The artifact bundle ships at apps/web/public/artifacts/lead-enrichment-clay-claude/ and contains the skill body (SKILL.md) plus three reference templates the operator fills in once and the skill loads on every run.

When to use

You have a Clay table (or a CSV of leads exportable to Clay) with at least a populated domain column, and you need to push enriched records into HubSpot, Salesforce, Attio, or a sequencer.
Volume is in the hundreds-to-tens-of-thousands per batch.

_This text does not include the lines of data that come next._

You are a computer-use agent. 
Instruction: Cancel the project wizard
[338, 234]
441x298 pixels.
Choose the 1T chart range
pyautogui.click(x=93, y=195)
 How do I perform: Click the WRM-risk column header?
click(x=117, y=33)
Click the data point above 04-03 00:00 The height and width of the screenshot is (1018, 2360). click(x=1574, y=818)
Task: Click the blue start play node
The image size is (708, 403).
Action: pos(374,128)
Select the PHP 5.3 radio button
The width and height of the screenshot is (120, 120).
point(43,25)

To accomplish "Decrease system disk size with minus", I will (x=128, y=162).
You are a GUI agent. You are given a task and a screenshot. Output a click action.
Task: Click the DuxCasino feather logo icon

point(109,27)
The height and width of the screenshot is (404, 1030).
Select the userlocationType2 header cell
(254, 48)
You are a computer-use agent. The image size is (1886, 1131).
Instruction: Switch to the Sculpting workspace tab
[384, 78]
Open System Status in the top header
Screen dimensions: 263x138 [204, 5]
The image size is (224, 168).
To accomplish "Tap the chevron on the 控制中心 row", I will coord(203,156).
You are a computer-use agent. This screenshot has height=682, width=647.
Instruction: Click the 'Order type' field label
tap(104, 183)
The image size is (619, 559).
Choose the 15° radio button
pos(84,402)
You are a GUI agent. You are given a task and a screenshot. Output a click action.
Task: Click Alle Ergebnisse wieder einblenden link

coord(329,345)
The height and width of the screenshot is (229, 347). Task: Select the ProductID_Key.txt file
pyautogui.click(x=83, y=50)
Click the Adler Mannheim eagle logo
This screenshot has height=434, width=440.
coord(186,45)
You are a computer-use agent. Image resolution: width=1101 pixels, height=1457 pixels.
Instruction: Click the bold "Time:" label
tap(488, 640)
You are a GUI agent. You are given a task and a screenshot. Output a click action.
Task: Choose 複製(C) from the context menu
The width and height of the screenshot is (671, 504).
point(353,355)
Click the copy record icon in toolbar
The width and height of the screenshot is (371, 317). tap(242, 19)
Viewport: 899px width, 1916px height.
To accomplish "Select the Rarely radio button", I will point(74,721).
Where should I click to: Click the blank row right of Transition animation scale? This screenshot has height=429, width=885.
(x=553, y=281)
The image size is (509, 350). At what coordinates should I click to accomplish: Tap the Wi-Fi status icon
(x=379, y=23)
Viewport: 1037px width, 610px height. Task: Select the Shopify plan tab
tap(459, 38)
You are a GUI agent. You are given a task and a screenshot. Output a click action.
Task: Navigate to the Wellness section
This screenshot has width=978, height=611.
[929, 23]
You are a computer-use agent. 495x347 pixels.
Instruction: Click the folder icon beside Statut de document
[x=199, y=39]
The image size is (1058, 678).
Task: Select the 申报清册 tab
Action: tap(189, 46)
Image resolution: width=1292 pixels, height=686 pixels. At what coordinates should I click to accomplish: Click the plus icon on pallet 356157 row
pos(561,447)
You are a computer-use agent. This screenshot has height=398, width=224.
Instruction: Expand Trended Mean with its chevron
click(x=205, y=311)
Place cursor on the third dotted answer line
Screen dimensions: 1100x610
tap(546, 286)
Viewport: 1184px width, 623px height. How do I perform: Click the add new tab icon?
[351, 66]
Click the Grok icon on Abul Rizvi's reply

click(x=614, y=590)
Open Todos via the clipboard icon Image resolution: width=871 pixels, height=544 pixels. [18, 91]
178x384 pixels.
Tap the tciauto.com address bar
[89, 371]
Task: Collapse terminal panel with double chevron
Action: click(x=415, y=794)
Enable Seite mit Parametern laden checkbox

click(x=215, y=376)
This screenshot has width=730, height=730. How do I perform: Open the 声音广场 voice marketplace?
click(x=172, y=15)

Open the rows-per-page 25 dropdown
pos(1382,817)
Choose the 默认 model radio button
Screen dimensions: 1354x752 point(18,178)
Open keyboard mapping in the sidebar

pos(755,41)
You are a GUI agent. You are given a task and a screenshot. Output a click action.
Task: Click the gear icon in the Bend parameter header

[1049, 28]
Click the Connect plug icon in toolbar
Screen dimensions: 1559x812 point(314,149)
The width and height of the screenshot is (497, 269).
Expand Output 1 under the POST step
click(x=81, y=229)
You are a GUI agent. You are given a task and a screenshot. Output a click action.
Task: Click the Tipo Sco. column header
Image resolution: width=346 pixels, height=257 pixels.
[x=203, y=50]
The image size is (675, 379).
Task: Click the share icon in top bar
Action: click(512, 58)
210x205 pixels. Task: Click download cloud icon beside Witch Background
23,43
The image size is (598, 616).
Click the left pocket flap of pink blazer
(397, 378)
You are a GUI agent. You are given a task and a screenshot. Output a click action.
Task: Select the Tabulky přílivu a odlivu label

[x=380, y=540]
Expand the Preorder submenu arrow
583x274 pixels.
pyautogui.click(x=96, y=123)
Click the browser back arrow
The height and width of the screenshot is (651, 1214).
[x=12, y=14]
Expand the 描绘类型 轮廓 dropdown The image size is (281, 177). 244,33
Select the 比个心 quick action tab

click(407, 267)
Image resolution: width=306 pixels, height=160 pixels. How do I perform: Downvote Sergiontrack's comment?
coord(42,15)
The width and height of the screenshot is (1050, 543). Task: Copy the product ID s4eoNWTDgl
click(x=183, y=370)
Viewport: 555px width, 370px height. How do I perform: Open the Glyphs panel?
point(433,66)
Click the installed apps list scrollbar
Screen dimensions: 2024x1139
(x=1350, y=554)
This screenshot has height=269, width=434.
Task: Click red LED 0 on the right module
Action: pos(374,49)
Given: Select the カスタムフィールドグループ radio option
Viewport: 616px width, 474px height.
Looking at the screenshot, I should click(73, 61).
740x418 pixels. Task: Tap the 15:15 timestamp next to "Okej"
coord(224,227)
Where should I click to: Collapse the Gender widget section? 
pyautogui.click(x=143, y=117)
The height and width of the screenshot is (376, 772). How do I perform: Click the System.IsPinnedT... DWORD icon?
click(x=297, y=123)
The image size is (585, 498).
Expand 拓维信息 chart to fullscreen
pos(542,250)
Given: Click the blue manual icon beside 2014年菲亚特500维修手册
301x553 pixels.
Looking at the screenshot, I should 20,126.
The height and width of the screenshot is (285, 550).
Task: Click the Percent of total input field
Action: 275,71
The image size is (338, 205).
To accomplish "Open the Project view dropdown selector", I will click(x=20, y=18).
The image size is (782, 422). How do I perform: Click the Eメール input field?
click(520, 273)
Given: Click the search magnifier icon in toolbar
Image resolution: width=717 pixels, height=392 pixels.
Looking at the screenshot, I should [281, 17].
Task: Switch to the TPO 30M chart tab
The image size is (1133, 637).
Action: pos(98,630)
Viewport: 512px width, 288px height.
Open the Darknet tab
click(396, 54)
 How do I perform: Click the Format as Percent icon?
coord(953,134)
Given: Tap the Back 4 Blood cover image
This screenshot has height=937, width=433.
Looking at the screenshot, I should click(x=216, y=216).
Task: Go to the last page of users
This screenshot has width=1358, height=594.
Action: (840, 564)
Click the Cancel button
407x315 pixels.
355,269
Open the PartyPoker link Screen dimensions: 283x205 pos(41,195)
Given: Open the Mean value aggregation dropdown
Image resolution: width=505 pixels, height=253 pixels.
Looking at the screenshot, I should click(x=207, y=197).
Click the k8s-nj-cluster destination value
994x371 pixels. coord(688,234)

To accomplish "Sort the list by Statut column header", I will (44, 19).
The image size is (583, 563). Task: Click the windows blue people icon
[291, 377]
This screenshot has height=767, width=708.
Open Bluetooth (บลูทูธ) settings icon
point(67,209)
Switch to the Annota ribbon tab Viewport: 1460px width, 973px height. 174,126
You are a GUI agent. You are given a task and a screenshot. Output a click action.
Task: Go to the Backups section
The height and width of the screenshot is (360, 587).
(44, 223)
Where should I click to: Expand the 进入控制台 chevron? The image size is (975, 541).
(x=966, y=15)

Below that, hand-writing openers is faster. Above that, the cost discipline in this skill (ICP-gated opener generation, single-call extraction, per-host fetch caps) is what keeps the per-row spend sane.
Reps are willing to read the draft opener before it sends. The whole design assumes a human eyeball between draft and send, and degrades badly without one.
You want a single skill the team can call from both Clay AI columns and from a Claude Code session running the Anthropic Batch API over an exported list — the skill body is identical in both surfaces.

When NOT to use

Auto-send sequencers. If the plan is “wire opener_draft straight into the first sequence step”, stop. The opener carries an opener_confidence field for a reason: roughly one in five drafts needs a rewrite. Auto-sending them is the failure mode the skill is designed against.
Lists without a documented lawful basis to process. Scraped EU or UK contacts without prior consent, Quebec leads under Law 25, California consumer data without a CCPA pathway — the skill will enrich anything you point it at, and that is exactly why the operator must check first. The MDX page ships a “Do NOT invoke” block in SKILL.md covering this; don’t comment it out.
Account-level discovery briefs. Use the account-research skill instead. That one does deep persona mapping and pain hypotheses; this one optimizes for batch volume and cost-per-row.
Decisions that require licensed financial data (S&P, Pitchbook). This skill reads public web only and will not fabricate revenue figures from homepage copy.
Lists where the source data is junk. Garbage domains in, garbage drafts out. Run Clay’s domain validation column upstream; parked domains and 404s are skipped by the skill but you are still paying credits to find that out.

Setup

Drop the skill into your environment. For Claude.ai, import the SKILL.md from apps/web/public/artifacts/lead-enrichment-clay-claude/SKILL.md and upload the three files in references/. For Claude Code, copy the directory to ~/.claude/skills/lead-enrichment/.
Replace every {...} placeholder in references/1-icp-rubric.md with your team’s actual ICP. The skill detects unsubstituted placeholders and refuses to score against a template — score: null, reason: "rubric not configured" instead of guessing. This is intentional; a wrong rubric is worse than no rubric.
Edit references/2-opener-style-guide.md with your team’s voice and banned phrases. The defaults ban the obvious LLM tells (“I noticed”, “love what you’re doing”, any superlative); add company- specific bans as your reps flag them.
Edit references/3-source-quality-matrix.md to declare the preference order between whatever enrichment vendors are wired into your Clay table upstream of this skill. Without a declared order, the snapshot step flip-flops between Apollo and Clearbit run to run, and ICP scores drift.
In Clay, create three AI columns referencing the skill: summary, icp_fit_score, opener_draft. Map the inputs per the “Inputs” section of SKILL.md. Set the destination push to HubSpot (or your CRM) and route opener_draft into a sequence variable on a step that requires manual approval, not auto-send.
Run on a 20-row sample. Spot-check: do the snapshot facts trace to real homepage copy, do the ICP scores land in a sane distribution, do the openers pass the style guide. Tune the rubric and style guide before scaling up. The first 100 rows are calibration data; treat them that way.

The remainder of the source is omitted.